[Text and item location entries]

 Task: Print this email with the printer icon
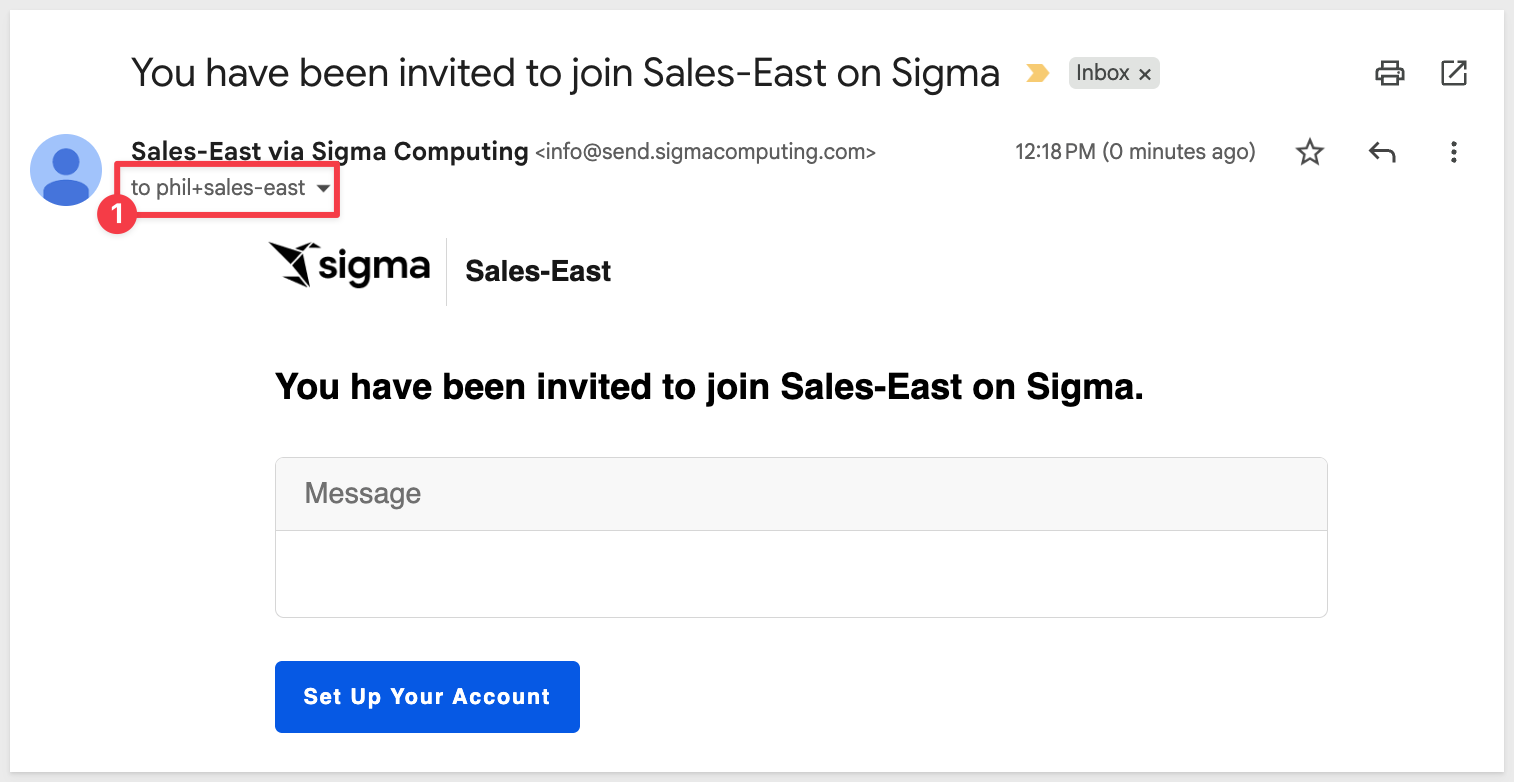[1389, 73]
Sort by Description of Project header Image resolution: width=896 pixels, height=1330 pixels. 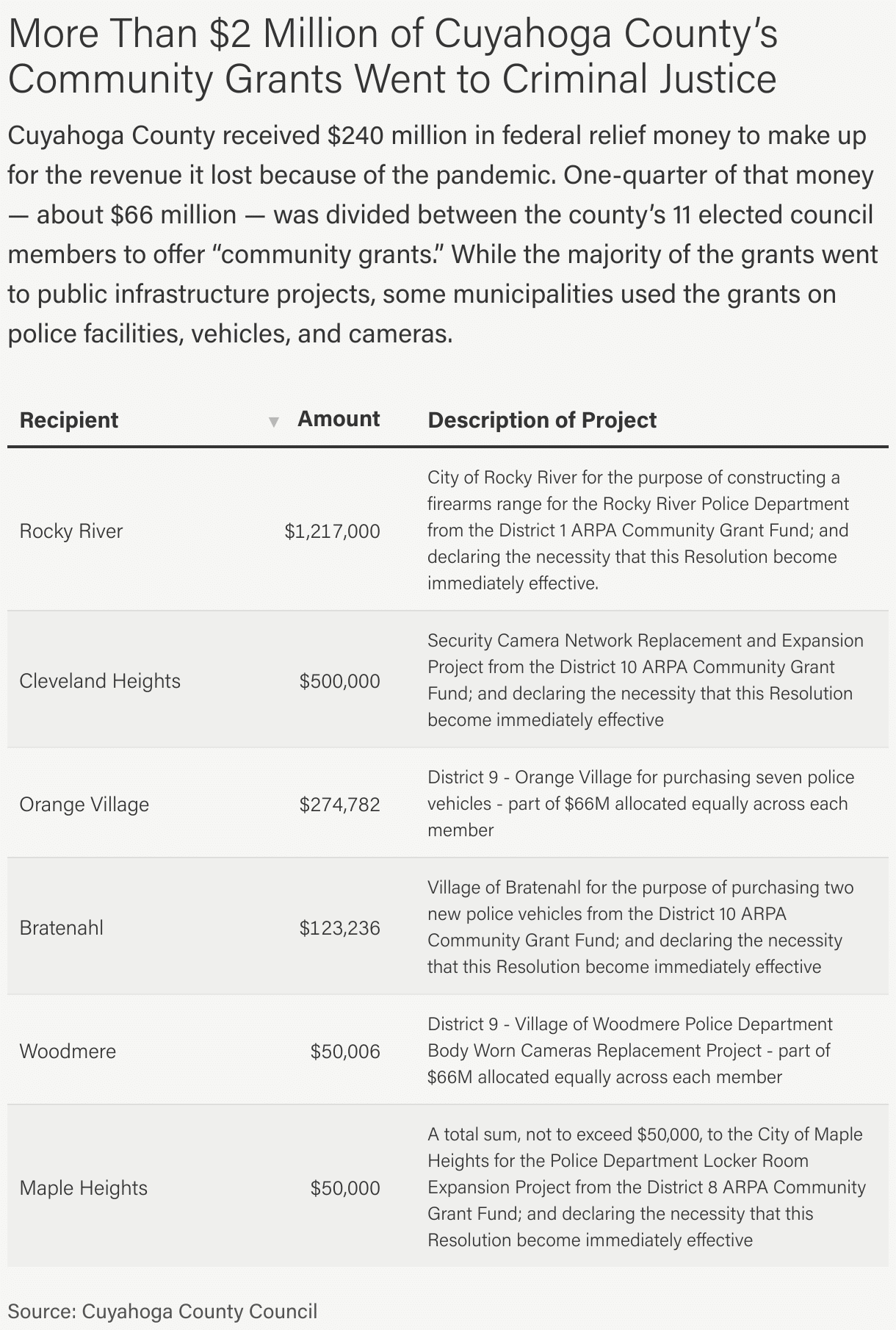tap(542, 420)
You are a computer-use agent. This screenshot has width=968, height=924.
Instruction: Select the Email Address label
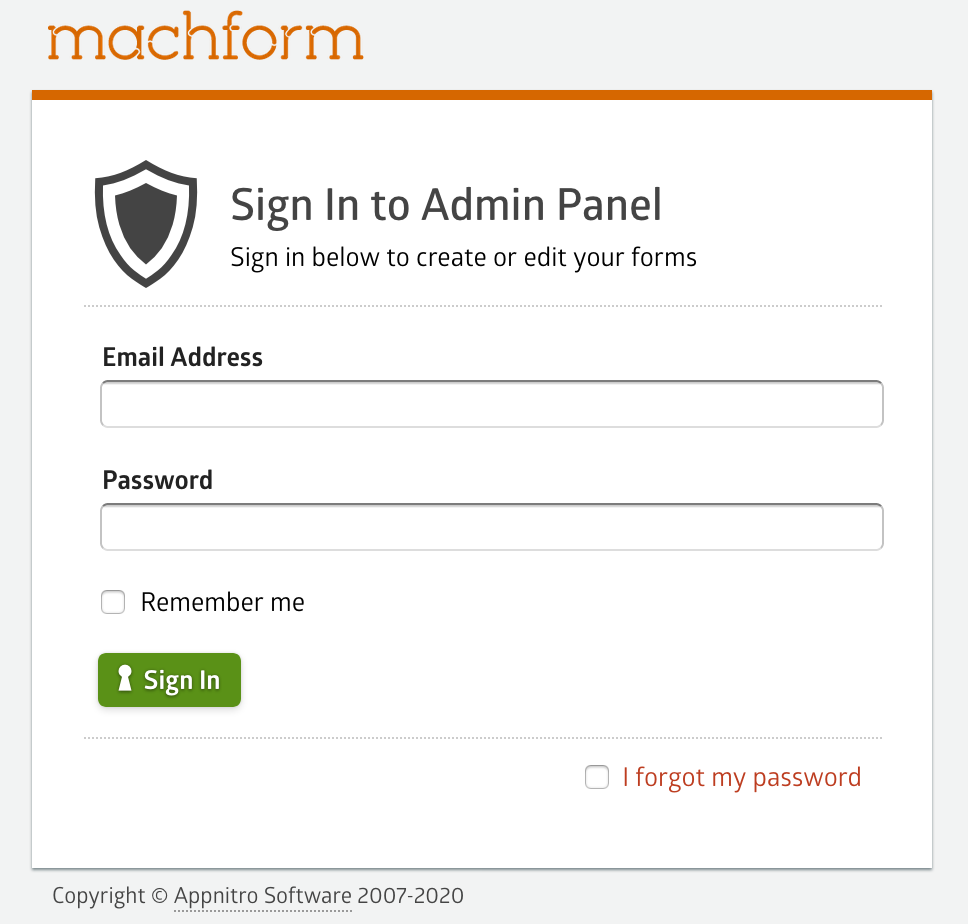[182, 357]
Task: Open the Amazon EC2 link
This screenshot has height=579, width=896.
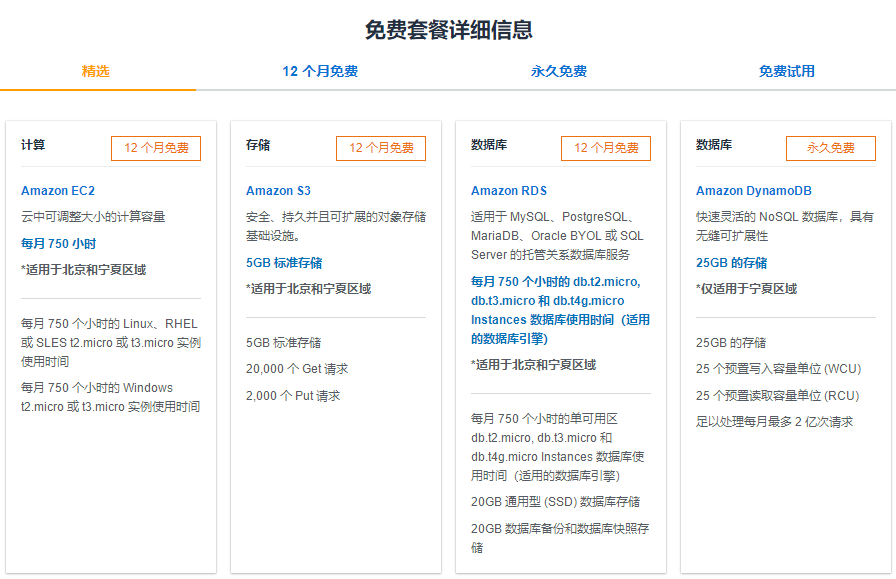Action: (58, 191)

EXERCISE: Copy, word for word, everything from the line containing "Task: Open the Amazon EC2 link" down through the end of the entries, leaving out the pictures.

IN RESPONSE:
Task: Open the Amazon EC2 link
This screenshot has height=579, width=896.
Action: (58, 191)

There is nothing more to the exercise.